Chechens living in Georgia feel marginalised

JAN. 28 2015, DUISI/Georgia (The Conway Bulletin) —- The Pankisi Gorge lies in Georgia in the foothills of the Caucasus mountains. It has gained some infamy over the past decade as a redoubt for radical Islamists fighting Russia over the borther in Chechnya and Dagestan and also as the birthplace of Omar al-Shishani, also known as Omar the Chechen, who is a senior commander within the IS radical group.

Here the Muslim Kists, Georgia’s Chechens, represent a cultural oddity and a possible danger in a country already ridden by ethnic divisions and separatist movements.

Makvala Margoshvili sat in the shade of an arbour in her blooming garden. She slowly sipped her dark tea. This is her homeland. Makvala is the head of the Kist folk music ensemble Aznach, which means voice in English. Nazy, Makvala’s English-speaking niece, summed up the problems.

“For a Chechen is hard to be a Chechen without instilling fear in the others,” she said.

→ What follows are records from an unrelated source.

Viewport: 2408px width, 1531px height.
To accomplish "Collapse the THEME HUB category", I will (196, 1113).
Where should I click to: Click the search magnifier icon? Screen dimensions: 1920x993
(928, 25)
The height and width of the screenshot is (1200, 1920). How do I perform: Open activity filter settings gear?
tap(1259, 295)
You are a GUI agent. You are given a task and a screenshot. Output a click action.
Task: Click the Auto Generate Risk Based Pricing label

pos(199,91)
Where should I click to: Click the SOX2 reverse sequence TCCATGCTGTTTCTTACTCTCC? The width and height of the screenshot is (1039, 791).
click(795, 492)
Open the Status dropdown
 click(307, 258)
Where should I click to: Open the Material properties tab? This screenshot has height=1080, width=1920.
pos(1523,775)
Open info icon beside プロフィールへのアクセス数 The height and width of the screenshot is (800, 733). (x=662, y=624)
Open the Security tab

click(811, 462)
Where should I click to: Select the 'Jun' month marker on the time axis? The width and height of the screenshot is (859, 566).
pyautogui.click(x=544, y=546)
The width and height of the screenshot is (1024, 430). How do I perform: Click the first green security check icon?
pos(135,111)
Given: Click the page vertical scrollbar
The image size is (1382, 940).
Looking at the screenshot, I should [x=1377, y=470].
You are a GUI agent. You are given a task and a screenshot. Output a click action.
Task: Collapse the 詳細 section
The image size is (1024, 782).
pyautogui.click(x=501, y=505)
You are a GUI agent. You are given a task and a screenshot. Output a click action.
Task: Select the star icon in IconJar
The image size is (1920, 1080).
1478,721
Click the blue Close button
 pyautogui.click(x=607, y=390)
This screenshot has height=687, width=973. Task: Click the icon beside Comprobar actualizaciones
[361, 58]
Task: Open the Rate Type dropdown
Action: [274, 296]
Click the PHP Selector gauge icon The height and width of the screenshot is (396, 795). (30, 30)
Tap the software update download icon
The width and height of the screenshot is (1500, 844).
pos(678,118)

Within a wider Russophobic post-Soviet perspective, Georgia has always had a favourable attitude towards Chechen separatism in Russia. During two wars in Chechnya in the 1990s and early 2000s, a stream of refugees and fighters entered the country through its porous border with Russia’s North Caucasus bringing along so-called Arab friends and fundamentalist ideas.

Despite the relative harmony in the valley, the Pansiki Gorge’s reputation for rough and tumble remains. Poverty and segregation are a dangerous mix leading to radicalisation but in the Pansiki Gorge there has been little investment by the central government.

There is plenty of resentment directed towards the central government. Nazy said that people living in the Pansiki Gorge often felt marginalised.

“Even harder, however, is for the others to look at us for what we really are beyond the stereotypes of our troubled history,” she said.